Tom Straw’s Hitchcockian tale begins with a shocking verbal attack on Mr. Rogers, and earns it with a protagonist who is hellbent on swimming with the current as he flushes his life down the toilet, a frenzy of self-destruction that’s as difficult to look away from as the end of Goodfellas.

Xu Xi tells a fable of the Monkey King transplanted to academic politics in future Hong Kong, and Peter Lovesey gives us a Bertie mystery set during a boat race that endeared me to this royal rascal of a character. I’ll be looking for his three books about Prince Albert, after this review is in the can. (Sorry, I couldn’t resist).

Owen King spins a creepy tale of a dorm mate who has a mental breakdown, perhaps after seeing the workings of the universe, in “That Golden Way.” This one is cosmic horror, but will appeal to anyone who still wakes from nightmares where they find themselves wandering the empty halls of their alma mater.  Gar Anthony Haywood tells a cautionary tale of selling papers to the wrong rich boy—a time-honored tradition in crime fiction—and Jill D. Block puts us inside the head of the obsessive roommate with such perfect pathos that I felt sorry for the little walking nightmare, and even saw a bit of her in myself. This is one of her best.

John Lescroart harrows us with the aftermath of a campus rape that still haunts me. Nicholas Christopher returns—his “Room by the Sea” in Block’s Edward Hopper-themed anthology In Sunlight and in Shadow was a knockout—with a professor researching the fire in the library of Alexandria, while he is followed by a relentless stalker, perhaps from his own past or further back still. Seanan McGuire gives us a fresh-faced plucky student on financial aid who has her own learned way of dealing with the “pampered housecats,” the students who never have to worry about money, or that a bad grade will annul their scholarship and leave them scrounging. The sacrifices we make for our educations are not always our own.
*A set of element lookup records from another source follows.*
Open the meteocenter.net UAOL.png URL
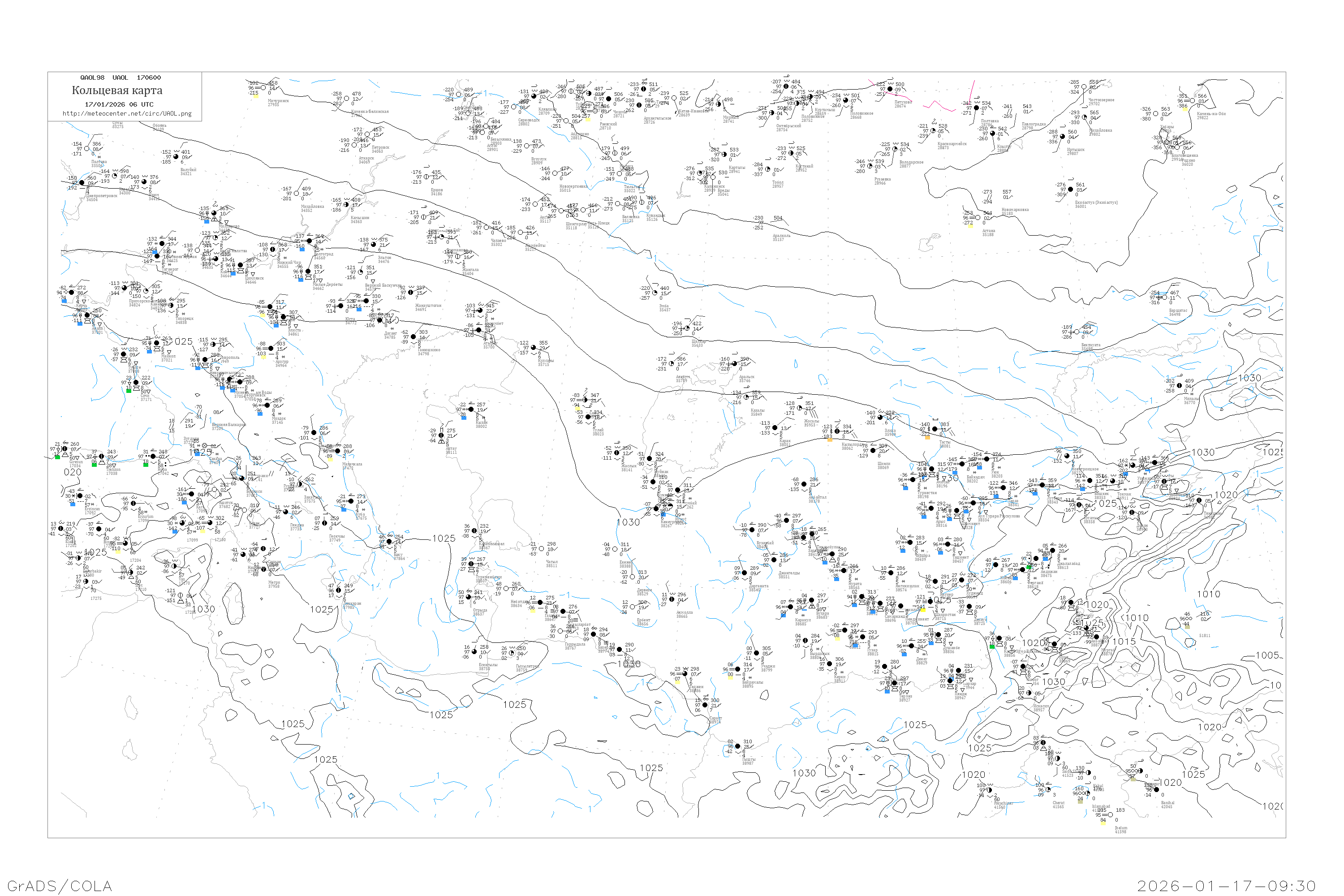127,114
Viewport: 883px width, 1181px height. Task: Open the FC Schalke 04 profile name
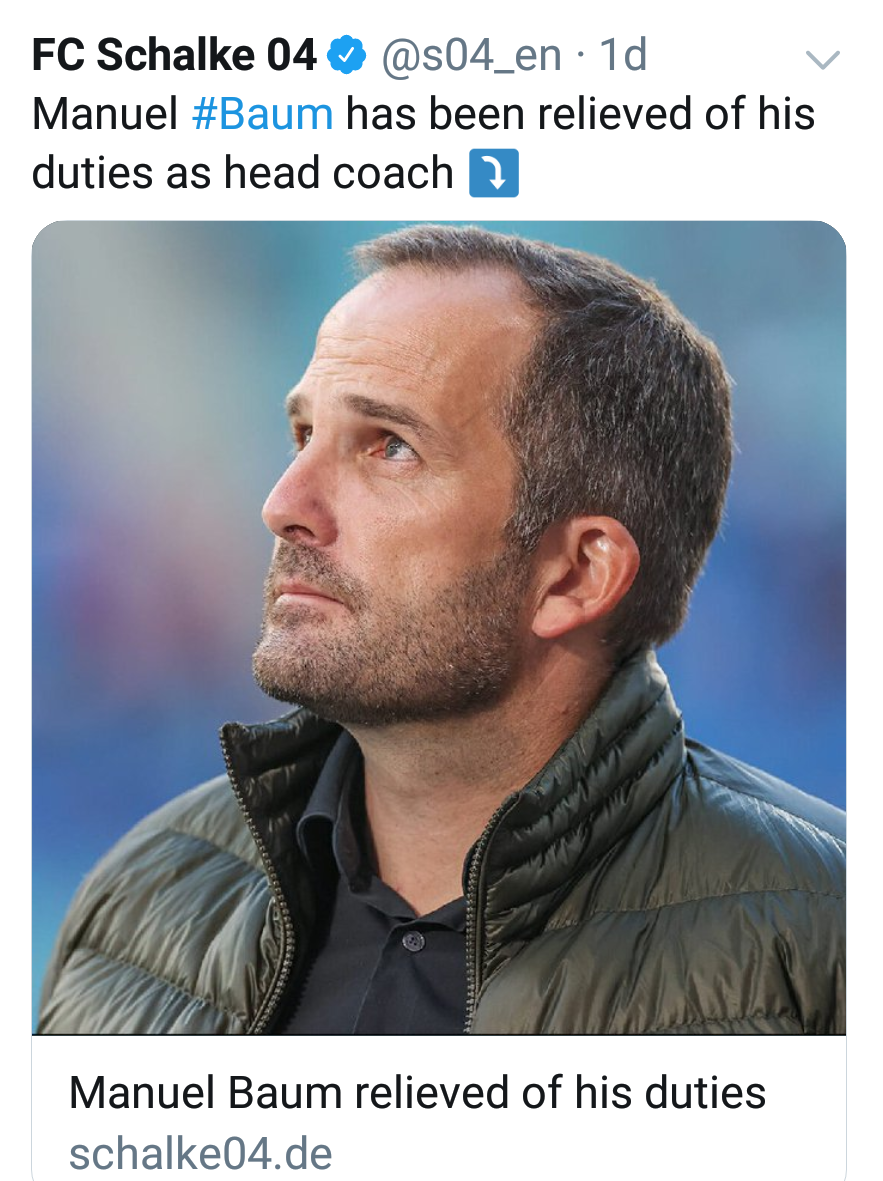click(174, 55)
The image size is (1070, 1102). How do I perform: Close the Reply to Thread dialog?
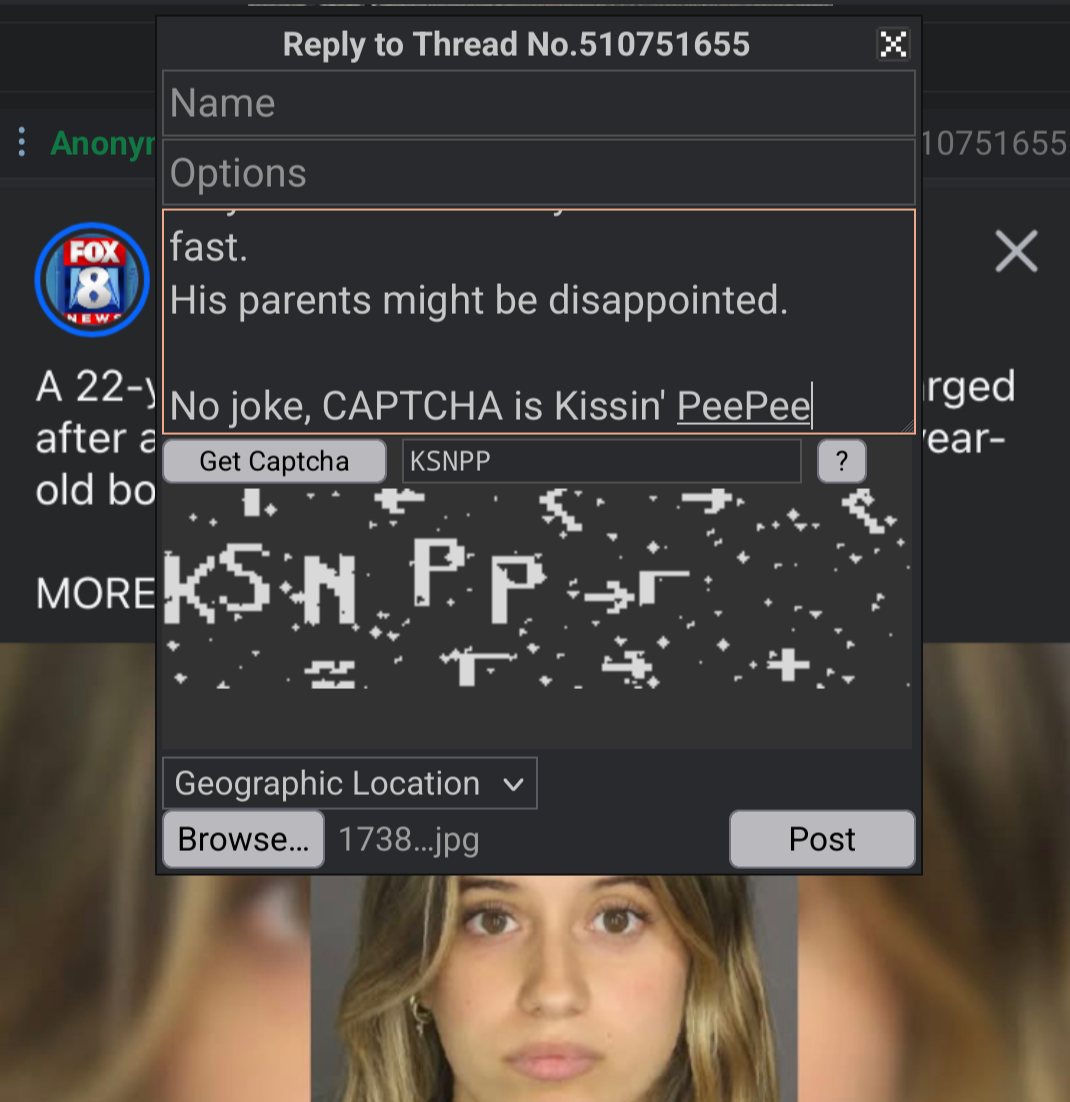893,44
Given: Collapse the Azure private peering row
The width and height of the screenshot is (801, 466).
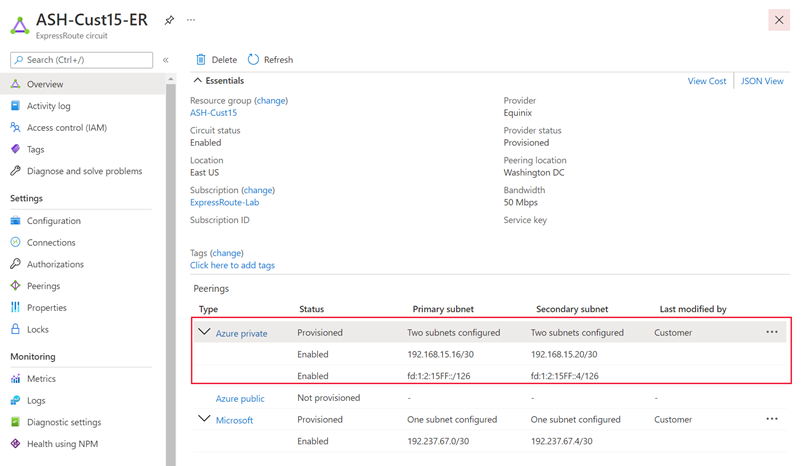Looking at the screenshot, I should coord(205,332).
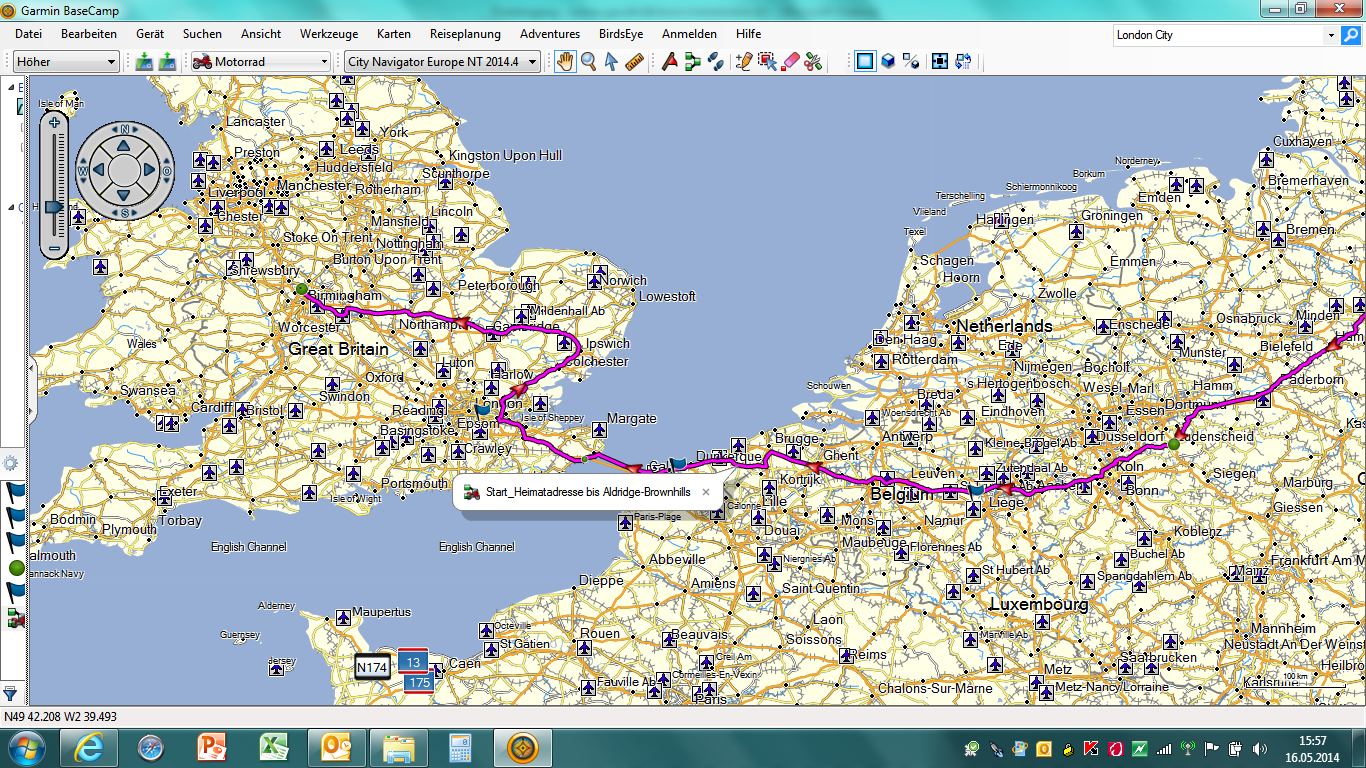
Task: Select the arrow Select tool
Action: (x=611, y=62)
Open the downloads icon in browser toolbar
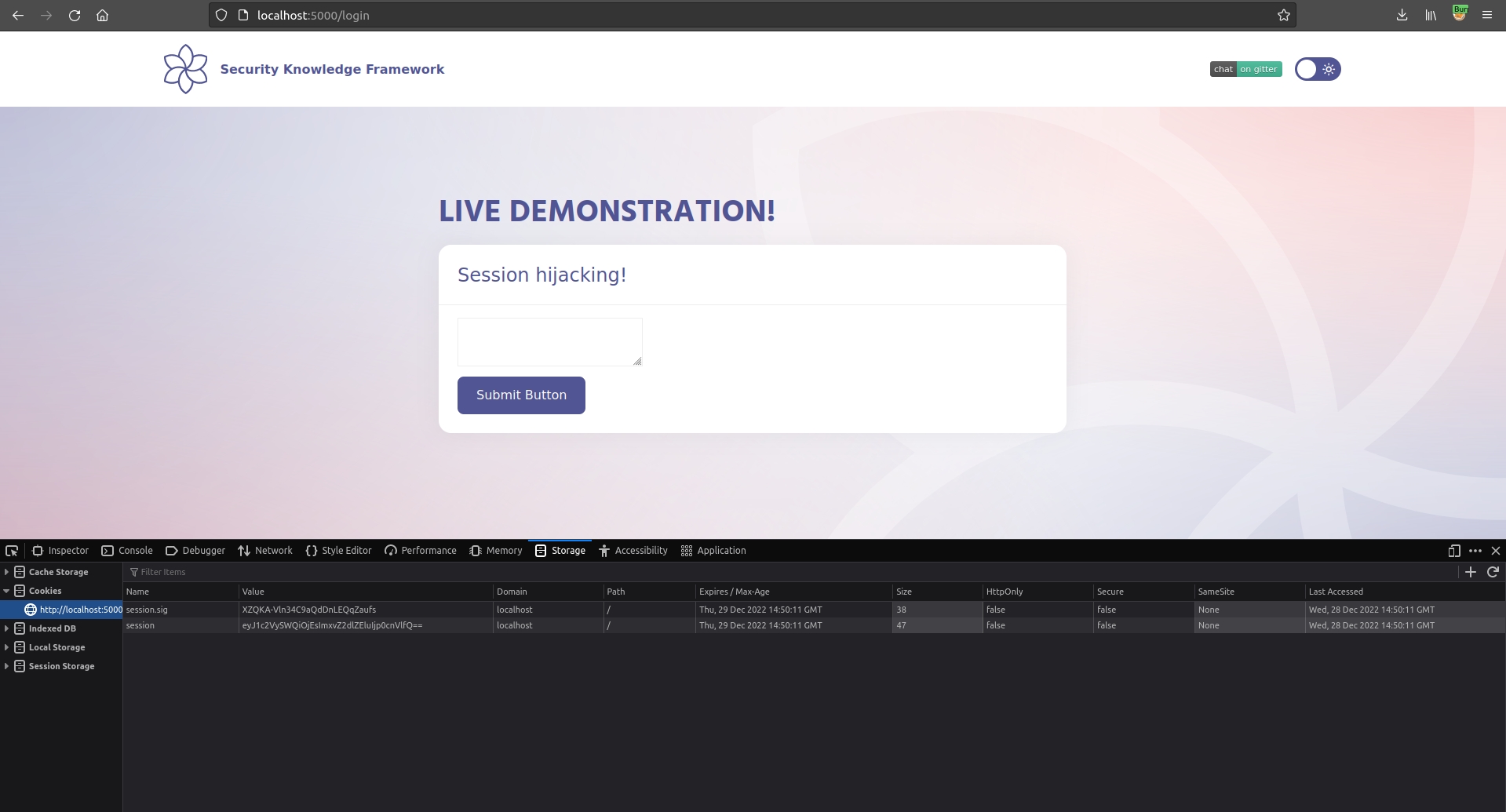This screenshot has width=1506, height=812. point(1402,16)
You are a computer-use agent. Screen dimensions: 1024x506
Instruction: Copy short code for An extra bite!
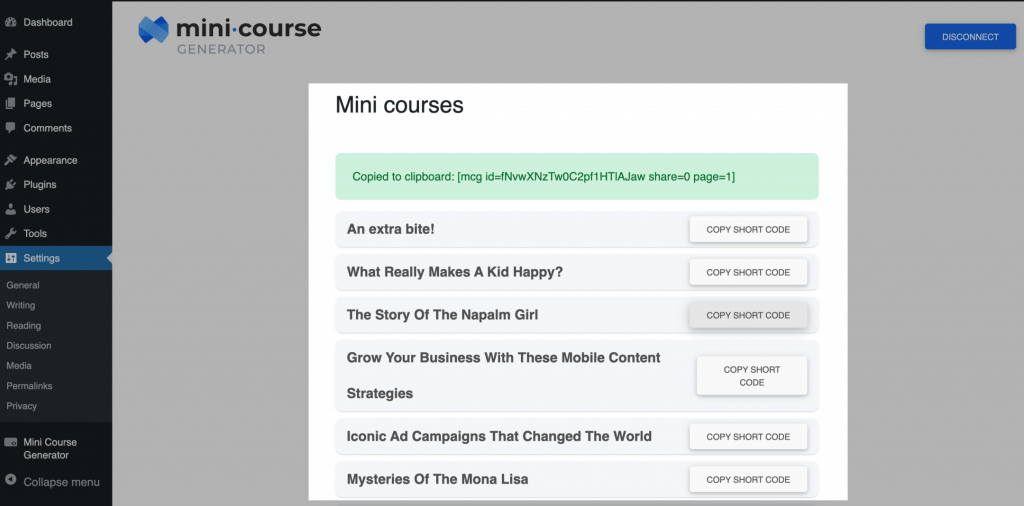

And “Goon #4” by Tod Goldberg gets its own paragraph because it finishes the book with a hilarious bang, as the nameless goon who works as muscle for pay in the employ of billionaires and baddies not only gets a name, but retires on his gains and goes back to get his degree. I haven’t read Goldberg before, but this had a winning blend of wry humor and cringing violence that mocks the “tactical tough guy thriller” perfectly, because it knows the character and the territory so well. This is Back to School with Liam Neeson from Taken but is somehow just as funny as Rodney Dangerfield.

Short version: The Darkling Halls of Ivy is another great anthology edited by Lawrence Block, with everything from hitmen to witchery and publish or perish taken to the extreme, a delightfully enjoyable read for both those who miss their college days or look back with loathing.